No option but to pay more for lunch packet, cup of tea

By Aanya Wipulasena

Since the price of gas went up, office workers frequenting restaurants are paying Rs. 10 and Rs. 5 more for a meal and a cup of tea respectively,. “Most private and government sector workers eat out, but lately we have been hit by higher prices,”K. Priyantha of Kelaniya told the Sunday Times. “I have a family to look after. I have two sons. I don’t spend on myself, but on my children. I leave home early to go to my office in Nugegoda. I have my lunch at a small hotel next to my office. Now I have to pay more for my food. I am a private sector salesman with a monthly salary of Rs. 20,000. I have to count every cent I spend.”
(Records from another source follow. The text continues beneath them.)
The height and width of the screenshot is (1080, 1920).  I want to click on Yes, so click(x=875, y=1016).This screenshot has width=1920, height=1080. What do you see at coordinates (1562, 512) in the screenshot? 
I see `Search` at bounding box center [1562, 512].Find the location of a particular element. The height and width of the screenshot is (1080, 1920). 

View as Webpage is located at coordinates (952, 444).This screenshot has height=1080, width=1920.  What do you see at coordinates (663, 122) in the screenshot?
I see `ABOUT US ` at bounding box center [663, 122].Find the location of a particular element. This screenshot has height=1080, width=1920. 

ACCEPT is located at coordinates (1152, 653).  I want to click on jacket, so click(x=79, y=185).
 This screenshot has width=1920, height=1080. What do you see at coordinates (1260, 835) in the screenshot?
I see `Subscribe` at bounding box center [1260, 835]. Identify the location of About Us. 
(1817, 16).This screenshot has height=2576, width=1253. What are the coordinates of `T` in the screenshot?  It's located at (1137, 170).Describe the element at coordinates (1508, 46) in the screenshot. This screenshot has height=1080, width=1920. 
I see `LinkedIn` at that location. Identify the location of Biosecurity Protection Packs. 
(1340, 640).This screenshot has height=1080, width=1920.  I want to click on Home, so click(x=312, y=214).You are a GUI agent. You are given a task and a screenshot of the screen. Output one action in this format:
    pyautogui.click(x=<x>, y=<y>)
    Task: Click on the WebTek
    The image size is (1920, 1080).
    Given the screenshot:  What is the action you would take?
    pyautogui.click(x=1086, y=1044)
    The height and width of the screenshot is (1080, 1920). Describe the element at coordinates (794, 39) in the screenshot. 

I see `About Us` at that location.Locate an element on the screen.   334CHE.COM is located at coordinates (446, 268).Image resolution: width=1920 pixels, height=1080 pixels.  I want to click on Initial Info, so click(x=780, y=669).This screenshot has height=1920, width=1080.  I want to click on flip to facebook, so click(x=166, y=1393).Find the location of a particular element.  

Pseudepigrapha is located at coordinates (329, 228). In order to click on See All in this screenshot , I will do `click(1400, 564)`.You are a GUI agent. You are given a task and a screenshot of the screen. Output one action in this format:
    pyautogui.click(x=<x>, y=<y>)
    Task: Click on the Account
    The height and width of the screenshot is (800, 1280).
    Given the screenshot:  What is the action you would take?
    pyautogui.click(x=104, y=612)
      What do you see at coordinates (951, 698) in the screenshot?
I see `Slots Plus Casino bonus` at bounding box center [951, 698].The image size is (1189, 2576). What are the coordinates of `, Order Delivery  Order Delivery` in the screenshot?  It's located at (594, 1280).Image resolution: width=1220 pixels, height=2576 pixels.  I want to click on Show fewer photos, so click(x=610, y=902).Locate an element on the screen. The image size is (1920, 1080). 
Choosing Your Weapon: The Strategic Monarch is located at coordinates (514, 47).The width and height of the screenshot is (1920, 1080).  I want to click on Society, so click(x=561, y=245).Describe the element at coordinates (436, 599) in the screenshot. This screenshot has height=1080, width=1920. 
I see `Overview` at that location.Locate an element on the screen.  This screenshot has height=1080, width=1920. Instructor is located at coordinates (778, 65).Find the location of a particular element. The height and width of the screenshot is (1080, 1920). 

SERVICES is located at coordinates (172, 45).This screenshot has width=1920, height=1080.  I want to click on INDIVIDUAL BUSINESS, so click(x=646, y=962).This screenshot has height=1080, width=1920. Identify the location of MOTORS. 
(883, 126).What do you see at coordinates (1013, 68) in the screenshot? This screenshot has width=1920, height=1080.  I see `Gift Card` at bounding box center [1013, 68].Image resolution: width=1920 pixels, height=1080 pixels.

This man at Galle Face has not jacked up the prices of his isso vadei, koththu etc as he has turned to kerosene in the face of high gas prices. Pic by Indika Handuwala

Dehiwala resident Nilan Wijewickrama said, “Not long ago I could buy a packet of fried rice for Rs. 110. Now an ordinary packet of vegetable rice costs that much. A cup of tea has gone up by Rs. 5. I spend up to Rs. 5,000 a month just for my lunch. I spend a third of my earnings on food and the rest goes on travelling.”

Ajith Jayasooriya, a crane operator from Ambalangoda working for the Colombo Municipal Council, said, “Whatever the price of a lunch packet, we still have to eat out. If the government increased our salaries, it wouldn’t be so difficult for us.”

Restaurant owners say they are forced to charge more after the cost of gas and milk powder went up.
M. Ariff, who owns a hotel at Hyde Park corner, said the demand for lunch packets has not dropped even after the prices went up.

A deliveryman carries a gas cylinder on his shoulders while in the background a board shows the revised prices

A few restaurants continue to charge the old prices. Suranimala Weerarathne runs a restaurant in Slave Island. He said business has improved because his prices are more competitive. “We are managing, although our profits are not that great.”

Traders cannot revise price of milk powder
It is a violation of the law to alter the price marked on a packet of milk, warned Consumer Affairs Authority chairman Rumy Marzook. The warning comes after it was revealed that a number of traders have put stickers to hide the original marked price. The price of milk powder was revised last week.

Consumers have made a string of complaints that soon after the price of milk powder went up they found labels with a new price pasted on the old. Consumers who had challenged traders on the new prices were told the seller had a right to increase the price.

The consumer is the first consideration of the Consumer Affairs Authority, Mr. Marzook told the Sunday Times. “Just because the producers or distributors apply for a price increase on milk powder does not mean they get it.”

Such applications are studied and forwarded to the CAA’s price committee, which in turn invites the company representatives to discuss the matter with CAA officials. “We evaluate the price only after this procedure is followed,” he said.